Reprenez, s'il vous plaît, le texte sur Spinoza et le goût esthétique à la suite de sa dernière phrase et poursuivez-en la rédaction.

Extrait:

▽

Spinoza et l’art (4/12)

Sensibilité et beauté : l’Esthétique

Une question de goût qui suscite beaucoup de questions.

Quand la beauté cesse d’être pensée comme la manifestation sensible de la perfection, le goût apparaît pour occuper les fonctions d’instance critique laissées vacantes par la raison. Le beau ne se saisit pas par la raison ou l’entendement, il ne se constate pas non plus à proprement parler par la vue ou l’ouïe. Il se perçoit par une sorte de sixième sens qui, à l’instar des cinq autres, ne se prononce qu’en présence de l’objet.

Se posent automatiquement alors une série de questions.

La relativité individuelle du jugement de goût : l’objectivisme détrôné, faut-il faire face à un strict subjectivisme ou la nature humaine peut-elle être considérée comme suffisamment invariable pour que le goût ne sépare pas les hommes  et que les valeurs esthétiques conservent  permanence et  universalité ?

Le beau étant définitivement perçu comme une qualité relationnelle qui naît de la rencontre d’un sujet et d’un objet, deux directions d’investigation se profilent alors : l’une, du côté de l’objet : il s’agit d’enquêter sur ce qui dans l’objet produit, au contact du sujet, le beau ; l’autre, du côté du sujet : quelle est la faculté par laquelle le beau est perçu? De quels jugements est-elle capable ? Quelle valeur leur accorder ? Qu’est-ce qui est au principe du goût ? Le goût s’éduque-t-il ?, etc.

Par ailleurs, quel type de plaisir résulte-t-il de l’exercice du goût ? Ou encore : quels sont les rapports de l’art avec les passions ?

Un certain nombre de penseurs s’attelèrent à ces problèmes (Shaftesbury, Hutcheson, Hume, Du Bos, Burke, …), mais sans leur apporter de solution globale.

△

Données brutes:
▽

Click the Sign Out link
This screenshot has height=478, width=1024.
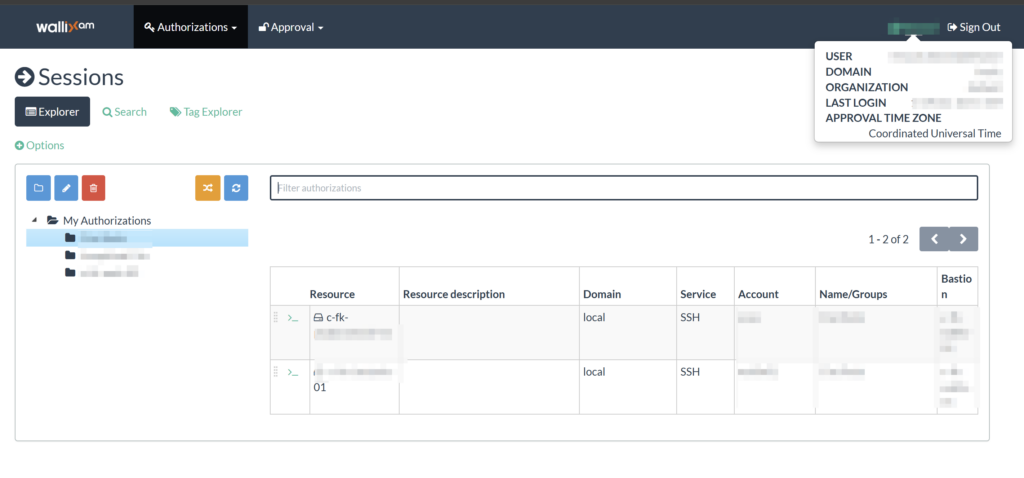tap(973, 27)
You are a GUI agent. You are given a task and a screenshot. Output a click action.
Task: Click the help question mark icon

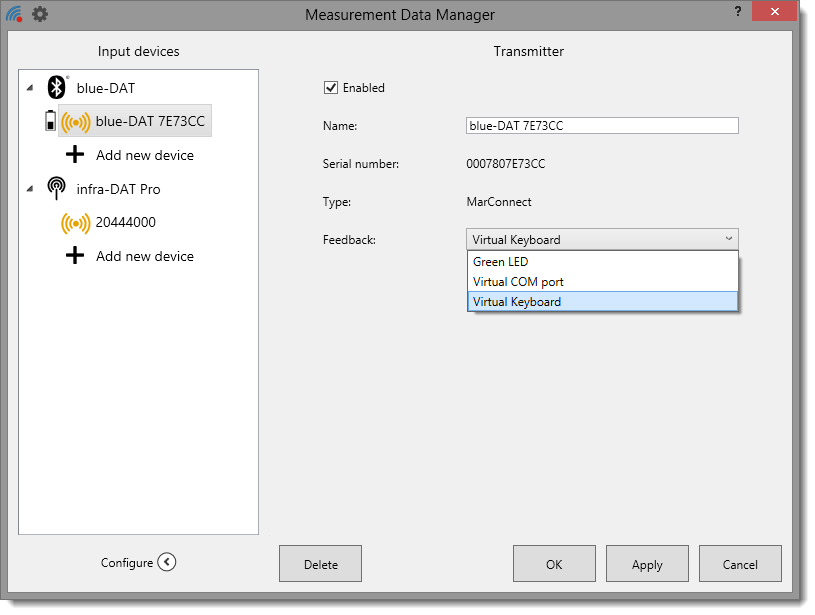[x=737, y=10]
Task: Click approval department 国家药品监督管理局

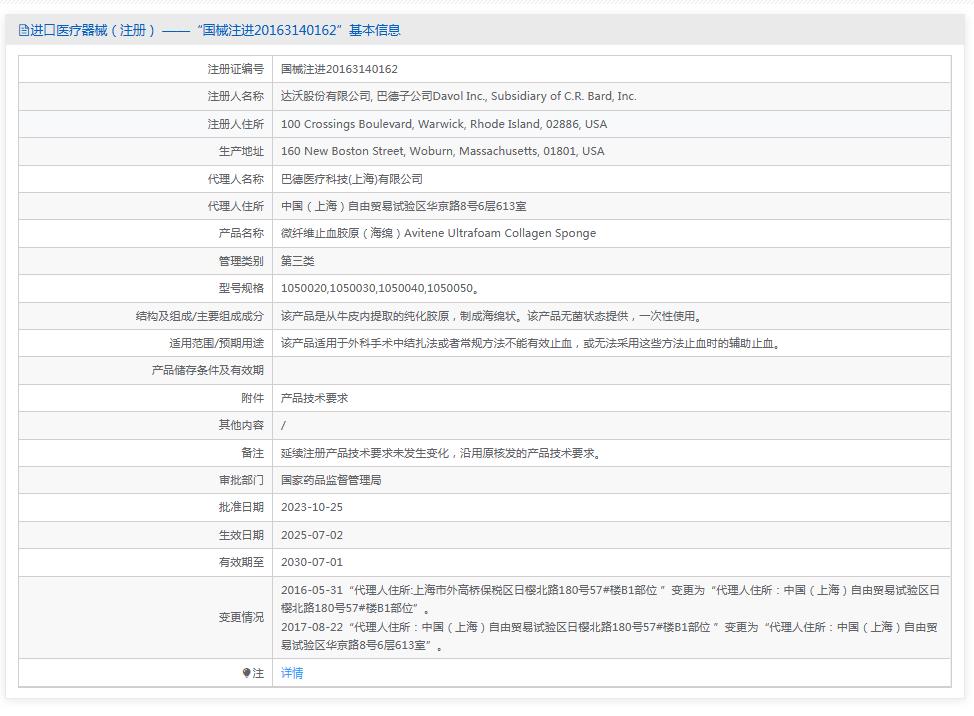Action: point(331,480)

△

Réponse:
Alexander Gottfried Baumgarten est le premier à proposer une approche globale. Il est aussi l’inventeur du terme « Esthétique » qui est le titre de son ouvrage le plus connu. Il porte donc cette discipline sur les fonts baptismaux et la définit ainsi : l’esthétique (théorie des arts libéraux, doctrine de la connaissance inférieure, art de la belle pensée, art de l’analogue de la raison) est la science de la connaissance sensible. Cette connaissance est un type de connaissance en rapport non seulement avec la sensation à partir des cinq sens mais également avec une large gamme de facultés façonnant la sensibilité : l’imagination, la mémoire, la fantaisie, l’affect, tous enracinés dans le sujet. L’art et le beau ne sont pas absents des considérations de l’Esthétique. Baumgarten n’a pas rompu avec la thèse selon laquelle la beauté est la vérité en tant que sensible. Le lien de la beauté et de la vérité est constitué par l’idée de perfection : la beauté est la manifestation sensible de la perfection d’un objet ; elle marque l’adéquation de l’essence et de l’apparence. D’où le privilège accordé par Baumgarten au beau en matière de connaissance. D’où aussi le privilège cognitif de l’art en tant que lieu par excellence de la production du beau et l’affirmation réciproque que la connaissance parfaite est elle-même belle.

Et puis vint Kant et sa troisième Critique, la Critique de la faculté de juger (1790), qui elle aussi, comme son nom ne l’indique pas, est consacrée à l’esthétique. Mais Kant, n’utilise pas ce terme comme substantif et ne désigne pas son ouvrage par ce nom. En revanche, il définit l’adjectif « esthétique » comme « ce qui concerne le rapport de la représentation non point à l’objet mais au sujet ». C’est le cas d’un certain type de jugements. L’adjectif qualifie donc cette sorte de jugement et non un champ d’objets. C’est cette catégorie de jugements qui sera au centre de  son enquête. Grâce à celle-ci il sera en mesure de répondre de façon cohérente aux questions soulevées plus haut.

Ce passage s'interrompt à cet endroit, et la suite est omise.